Nacida para llenar vacíos devocionales e impulsada por la devota confianza de un padre angustiado, de esta hermandad fue naciendo la cofradía –dorado paso con los únicos candelabros que dan luz a un Nazareno, palio azul verdoso y plata, varales rematados por las tórtolas de la Purificación, la ofrenda de los pobres que no podían permitirse la de un cordero– que, de tan sevillana, parece tener siglos.

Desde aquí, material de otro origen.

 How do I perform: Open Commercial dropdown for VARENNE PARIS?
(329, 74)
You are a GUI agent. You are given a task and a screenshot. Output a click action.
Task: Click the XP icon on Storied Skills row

Esta sevillanía me hizo apreciarla. El roce –tan importante en esta humanizada, cotidiana, próxima relación con Dios a través de las cofradías– me ha hecho quererla. Muchas historias se cruzan entre el Señor de la Salud, la Virgen de la Candelaria y yo. Una nieta casi recién nacida puesta entre los brazos de la Virgen. Una petición atendida. Oraciones ante los dos azulejos cuando, en los días más duros de confinamiento en los que solo se salía de casa, y con temor, para hacer lo imprescindible, fueron mis altares ante los que rezar, ventanas a través de las que me parecía ver las sagradas imágenes en la penumbra de la acogedora y hermosa iglesia –oro viejo de los altares, bosque rosa de columnas– que parece hacerse italiana en honor de San Nicolás de Bari. Así son estas cosas.